PASSAGE:
::::

So, weighting everything together, my personal opinion is that we should, in order of priority and realism:
1. definitely set DBUS_SESSION_BUS_ADDRESS to "disabled:" if not set when having a  --test-type flag
2. consider (but I'd like other opinions here) just doing this regardless of --test-type.
3. adding some checks around third-party code using fork() (i.e. introducing some ScopedAllowFork() only in places where we actually expect it) and forbidding the use of any library that  just does that.
4. considering backporting that tcmalloc atfork, but that honestly is quite some work and would make me quite nervous about the stability risks.

Comment 8 by kbr@chromium.org, Apr 28 2017

#5: what I'm suggesting is to change the interface to do_exec so that the caller does the opendir/fdwalk before fork(), but just collects the file descriptors, and passes that array of "fds to call fcntl (fd, F_SETFD, FD_CLOEXEC) upon" to do_exec. Then do_exec (after the fork) would iterate down that array making that call on each.

::::

TASKS TO PERFORM:
**1.** Print the bug thread starting at "#5: what I'm" and ending at "call on each.".
**2.** In the bug thread, what value should DBUS_SESSION_BUS_ADDRESS be set to when it is unset and a --test-type flag is present?
**3.** Go on with the bug thread after its final sentence.
The data after the bug thread has no role here.

MATERIAL:
::::

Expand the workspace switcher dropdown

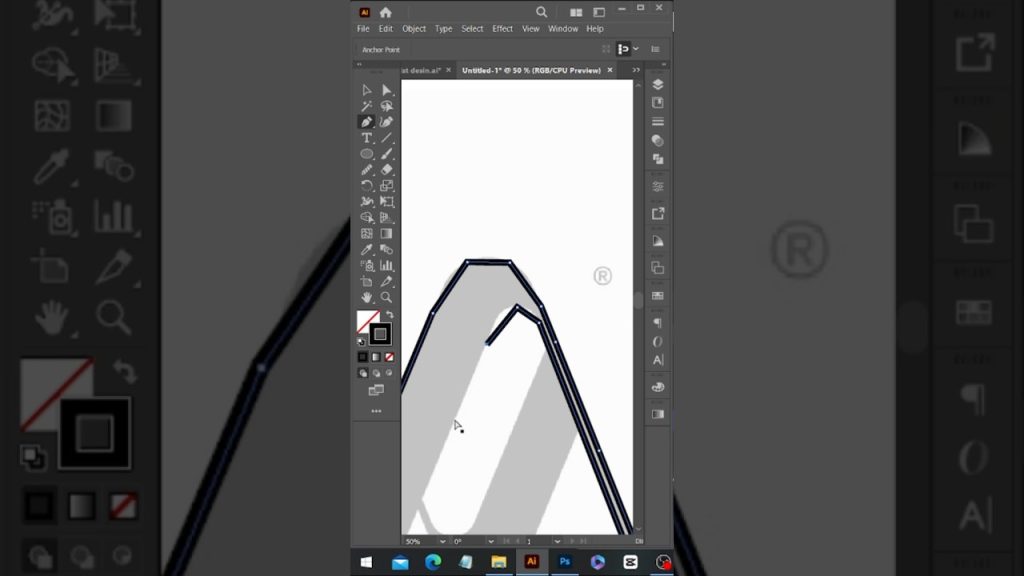(x=635, y=48)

::::

EXERCISE ANSWERS:
**1.**
#5: what I'm suggesting is to change the interface to do_exec so that the caller does the opendir/fdwalk before fork(), but just collects the file descriptors, and passes that array of "fds to call fcntl (fd, F_SETFD, FD_CLOEXEC) upon" to do_exec. Then do_exec (after the fork) would iterate down that array making that call on each.

**2.** It should be set to "disabled:".

**3.**
Comment 9 by kbr@chromium.org, Apr 28 2017

Primiano and I talked offline and he pointed out that my proposed solution would introduce a race condition where a multithreaded program could open a new fd between the time the fdwalk was done, and when fork() was called, and that would be leaked. Ignore my suggestion as there's a better one in https://bugzilla.gnome.org/show_bug.cgi?id=746604#c8 .

Comment 10 by kbr@chromium.org, Apr 28 2017

Also, per #5: the stack trace showing the problem in gspawn is from this linked bug comment:
https://bugs.chromium.org/p/chromium/issues/detail?id=309093#c51

Owner: primiano@chromium.org
Status: Assigned (was: Unconfirmed)
Re #10, Ah thanks. If I read that stacktrace correctly I think that is just the old version of the dbus client glib which was using g_spawn, while now libdbus migrated to have its own implementation (which is almost copy/pasted from gspawn).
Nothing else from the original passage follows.